大江:確かに、紙袋でデータの引き継ぎがされていますね(笑)。情報がアナログな状態であることで、プレイヤー間の分断が起こってしまっているのだと思います。

一方で、そのような分断が既に解消されつつある事例も、私が関わった案件から思いつきました。例えば、テナントとして外資系のデータセンターが入るようなビルは、施工時のデータが完全に「見える化」されています。データセンターはそのビルに何か障害があった場合に即時復旧が求められるので、施工時時点で建築データの管理基準が徹底されているんです。
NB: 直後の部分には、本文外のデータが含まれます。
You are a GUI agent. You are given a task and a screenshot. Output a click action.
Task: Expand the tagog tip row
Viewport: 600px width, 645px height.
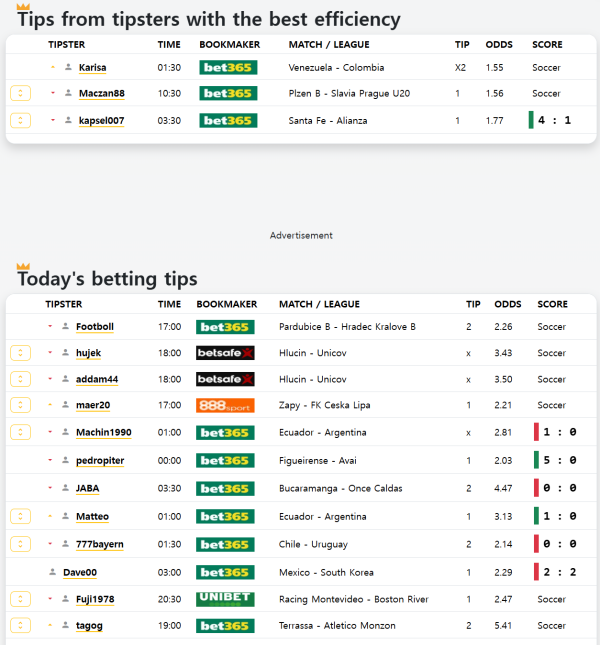20,625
外からは見えない基礎工事部分は、すべて写真に撮って保存しなければならないし、中に入っている空調機器などの製造番号もすべて記録され、そのデータは施工側から運用側に引き継がれることが義務付けられています。これは、エンドユーザーの即時復旧というニーズに焦点をあてると、間係者間の分断はなくなるという事例だと思います。

ですので、加藤さんや岡本さんのようなDX企業における「研究所」のような中立的な組織が、エンドユーザー側のニーズに立脚したデータのデジタル化の大切さを啓発し、分断されている業界が統合されていくことを期待します。

同じような志を持つプレイヤー達と手を取り合って、業界全体を改善していきたい

岡本:先ほどの加藤さんの体験談は、データの保存と継承という「トレーサビリティの欠如」による不便さを物語っていますよね。この「不便さ」の解決に向けて、大江さんが紹介してくださったようなデータセンターで実現できている業者間の分断の消滅を、一般の方々に関係する住宅でも実現させていくことは、弊社の社会的な役割の1つだと強く思いました。

私は元々、企業間のM&Aをお手伝いする弁護士であったのですが、企業の売買と不動産の売買は、似ている部分があります。企業の買収監査を実施する際に、売り手企業から渡されるデータが過不足なく集約されていれば、買い手側は分析にかける時間やコスト、購入後に想定と違ったというリスクはかなり下がります。会社も住宅も、その中身の実体が「見える化」されていることが大切で、そうなれば企業や住宅という資産が社会で有効に使われていき、世の中はどんどん豊かになりますよね。

加藤:本当ですね。つまるところ、人が他者を信用して取引できる信頼のプラットフォームを社会に提供することが、DX企業の社会貢献の本質だと思います。岡本さんは、M&Aを扱う弁護士をご経験された後、メルカリ社で「個人間の信頼関係のプラットフォーム」を構築されたご経験をお持ちかと思います。それは、海外でも見られない、日本初の全く新しい仕組みだと理解しています。建設・不動産業界でも、こうした新しいプラットフォームをぜひ一緒につくっていきたいですね。

岡本:はい。私がアンドパッドに参画した理由は、建設業界の課題を解決することを通じて社会をより豊かにしていくという壮大な世界観です。そして建設DX研究所は、自社の足元のビジネスにとどまらず、業界や社会全体の未来を考えていくために活動していきます。伝統的な業界において、我々のようなIT企業は新参者ではありますが、それゆえに新しい視点やITノウハウで業界に貢献できるところもあるのではと思っています。同じ志を持つプレイヤー達とは積極的に手を取り合っていきたいです。

加藤:私共としても、建設DX研究所と岡本さんの挑戦を応援させてください。そして大江さんのようなプロフェッショナルな方々とも共に、社会が少しでも豊かで幸せに向かうような取り組みを続けていきたいと思います。

大江:そうですね。本日はとても有意義な時間を共有できたと思います。皆さん、ありがとうございました。